── DATASET ENTRIES ──

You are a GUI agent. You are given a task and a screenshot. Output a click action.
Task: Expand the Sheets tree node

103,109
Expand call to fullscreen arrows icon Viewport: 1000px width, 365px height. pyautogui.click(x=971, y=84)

───
── DATASET ENTRIES ──

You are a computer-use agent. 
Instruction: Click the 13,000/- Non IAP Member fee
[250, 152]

───

YOUR OBJECTIVE:
Tally the lines of the material above that include the word "agent", then state that tally alone.

TASK OUTPUT:
2